La dipendenza ucraina dai cosiddetti “mercati grigi” delle armi – ovvero quelle aree di scambio non ufficiale, spesso tollerate o facilitate da governi terzi – ha aggravato ulteriormente la vulnerabilità del sistema. In alcuni casi, aziende di paesi dell’Asia Centrale, del Medio Oriente e perfino dell’Africa subsahariana si sono improvvisate fornitori di armamenti, sfruttando la deregulation bellica in tempo di guerra. A peggiorare la situazione, la fragilità normativa del diritto internazionale che regola il commercio di armi in zona di conflitto: una giungla dove certificazioni, responsabilità e tracciabilità diventano concetti spesso teorici. Ma la questione non riguarda solo fornitori esterni. L’inchiesta del Financial Times solleva dubbi anche sulla gestione interna dell’approvvigionamento da parte del governo di Zelensky, in particolare attraverso il Ministero della Difesa. Fonti riservate parlano di personale inesperto, carenza di controlli interni, mancanza di trasparenza nei contratti e favoritismi. In alcuni casi, si fa menzione di “pressioni politiche” per affidare contratti multimilionari a società vicine a funzionari o oligarchi. Nel 2023, dopo uno scandalo relativo alla fornitura di giubbotti antiproiettile scadenti, alcuni alti funzionari del Ministero della Difesa sono stati rimossi, ma l’inchiesta del FT dimostra che i problemi strutturali sono tutt’altro che risolti.
IL PARADOSSO
L’Ucraina, va ricordato, ha ricevuto decine di miliardi in aiuti militari dagli Stati Uniti, dall’Unione Europea e dalla NATO. Ma una buona parte di questi aiuti si traduce in fondi diretti che Kiev può utilizzare per acquistare armamenti sul mercato internazionale. Proprio in questa zona grigia – tra aiuto esterno e autonomia gestionale – si è generato un paradosso: mentre i partner occidentali chiedono accountability e trasparenza, Kiev si è vista spesso costretta ad agire in fretta e senza poter attendere i lunghi tempi burocratici delle verifiche.
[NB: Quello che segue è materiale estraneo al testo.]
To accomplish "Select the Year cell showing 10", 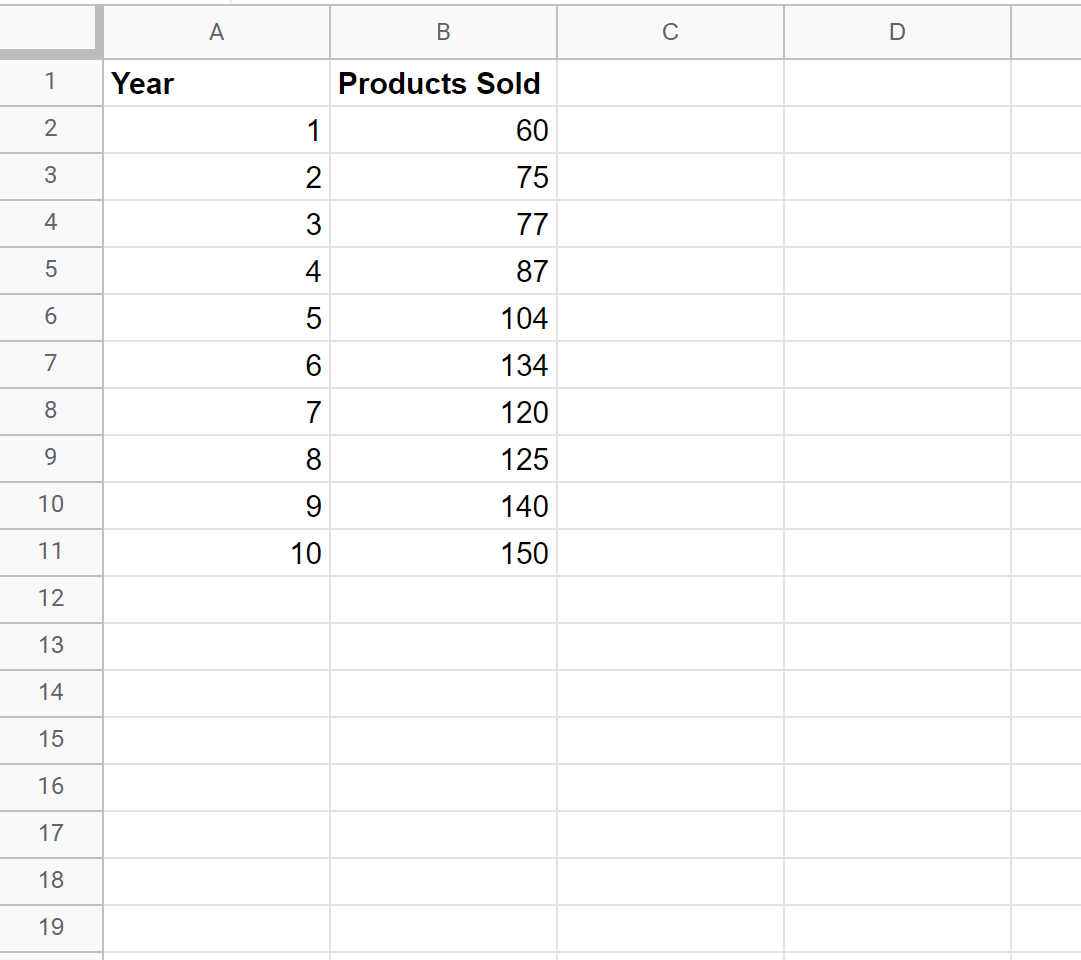I will 216,553.
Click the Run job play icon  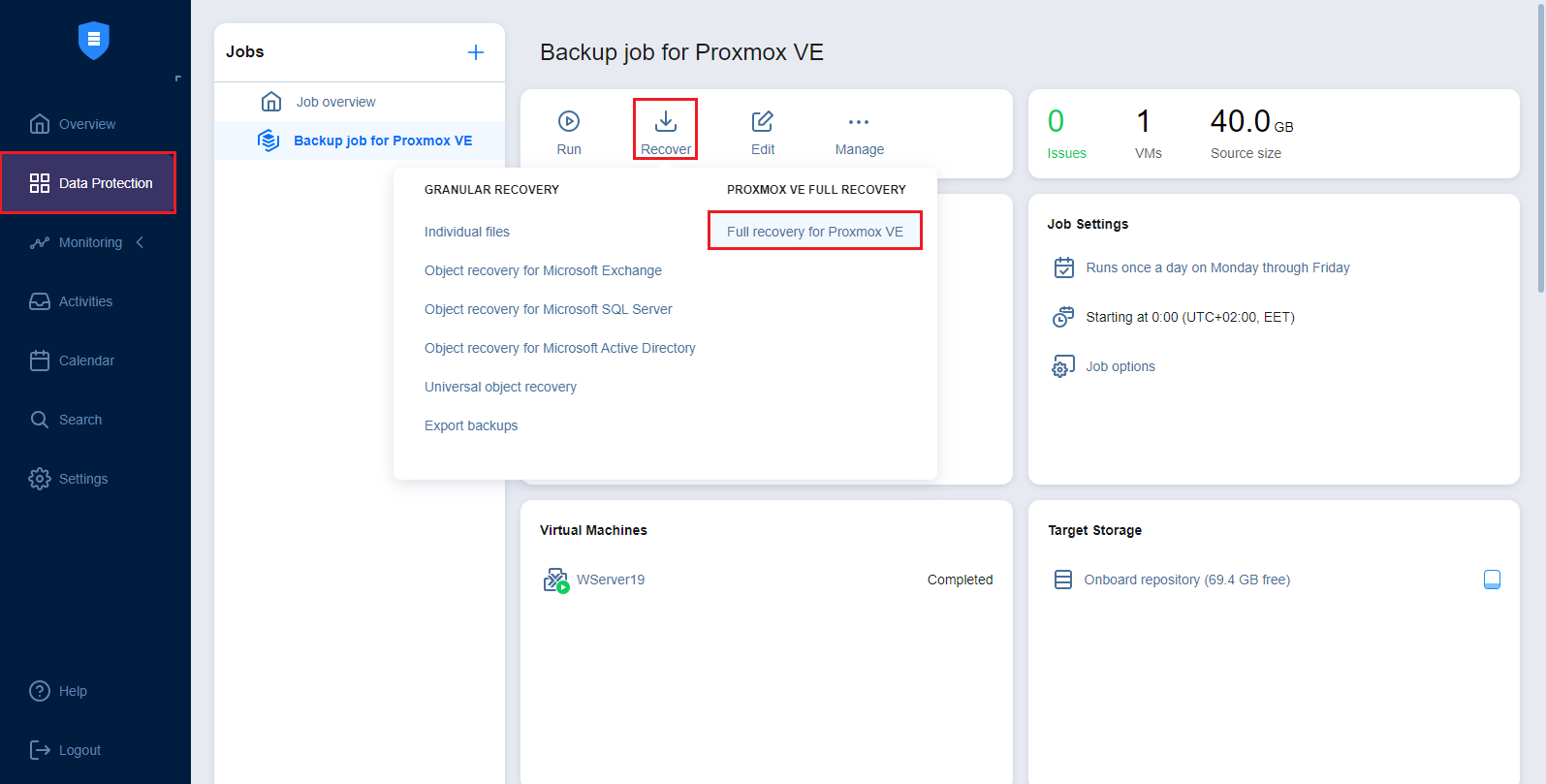point(569,122)
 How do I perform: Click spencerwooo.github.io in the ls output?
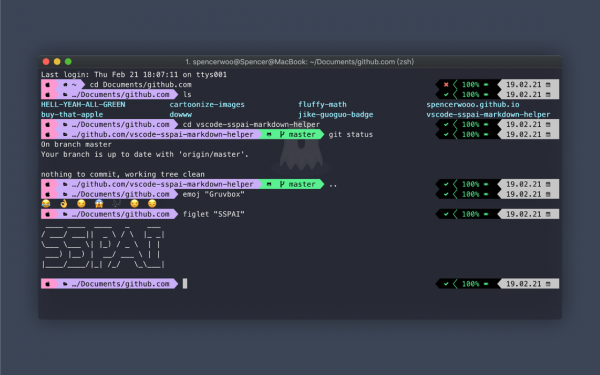click(473, 104)
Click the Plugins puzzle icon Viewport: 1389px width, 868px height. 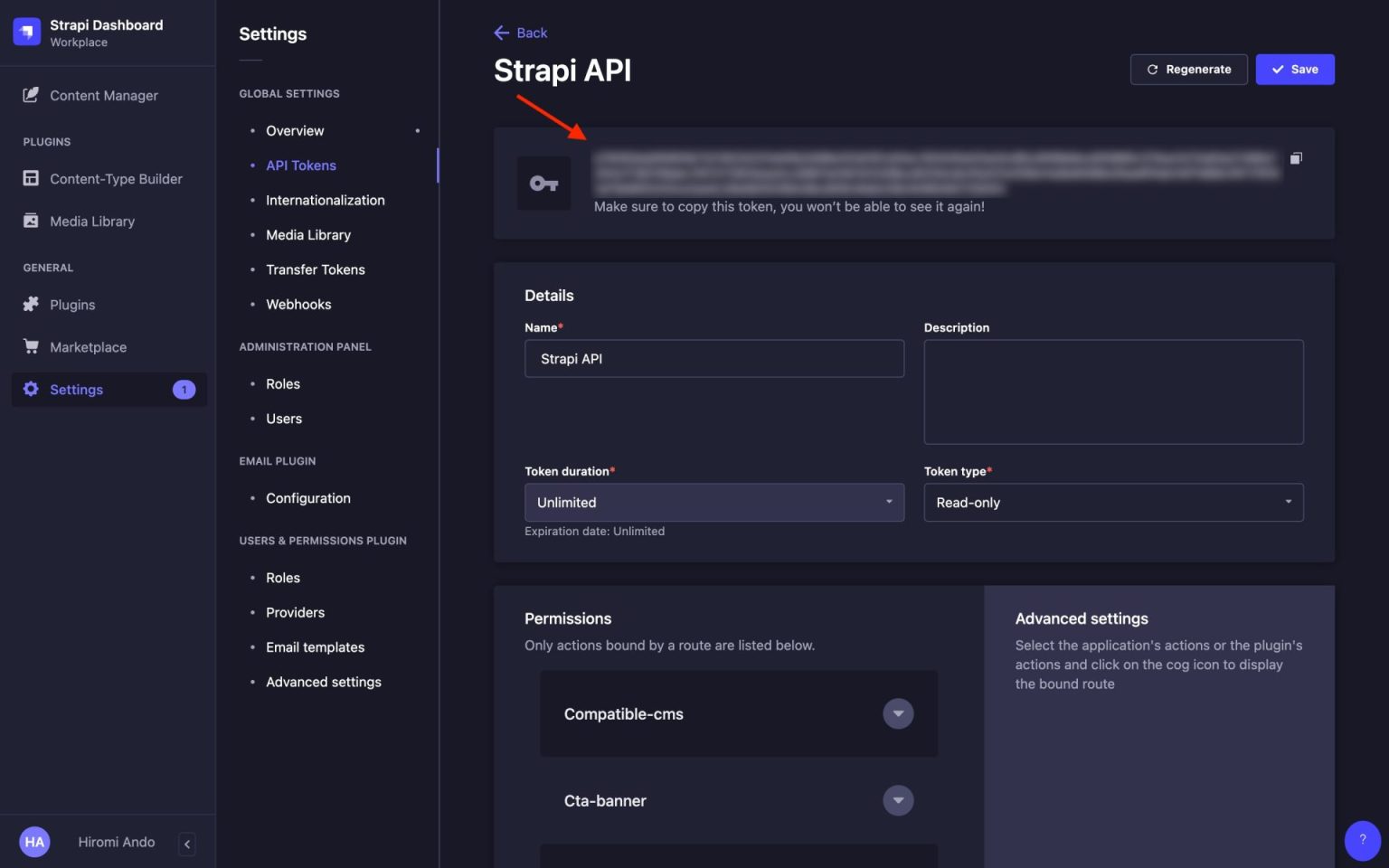pyautogui.click(x=32, y=305)
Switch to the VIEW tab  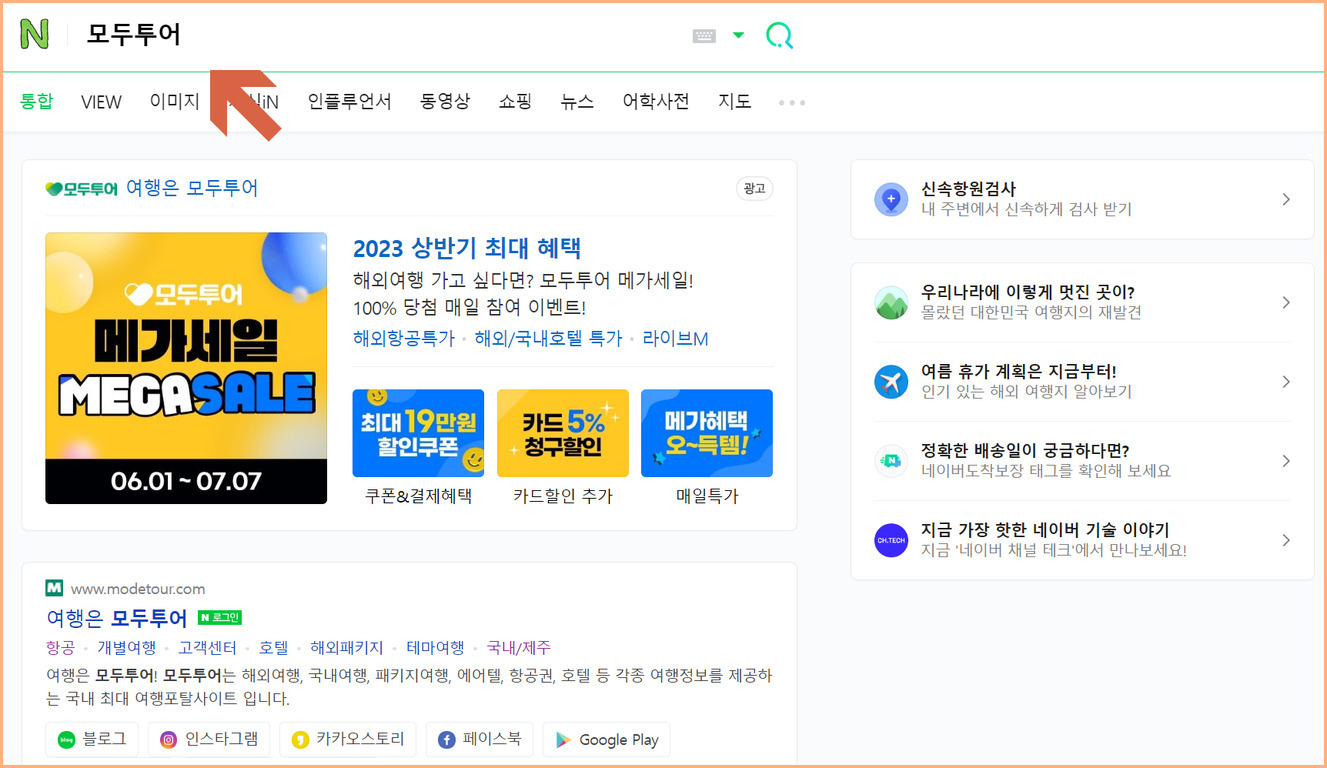click(101, 102)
Il risultato è stato un sistema ibrido, dove fondi occidentali finiscono, anche inconsapevolmente, in canali opachi e inefficaci. Se da un lato il governo Zelensky è impegnato in una delle guerre più asimmetriche e drammatiche della storia contemporanea europea, dall’altro questa inchiesta rischia di diventare un’arma nelle mani dei critici interni e internazionali. In Ucraina, i partiti di opposizione hanno già chiesto la creazione di una commissione parlamentare speciale per indagare sui contratti falliti. A Bruxelles e Washington, alcuni esponenti del Congresso e del Parlamento europeo hanno sollevato dubbi sulla gestione dei fondi destinati a Kiev. La questione, però, non si limita all’Ucraina. Come dimostrano altri casi simili – dalla Libia all’Afghanistan – la difficoltà di controllare i flussi bellici in contesti di guerra asimmetrica è un problema globale, che impone una riflessione sulla responsabilità collettiva di fornitori, governi, organismi multilaterali.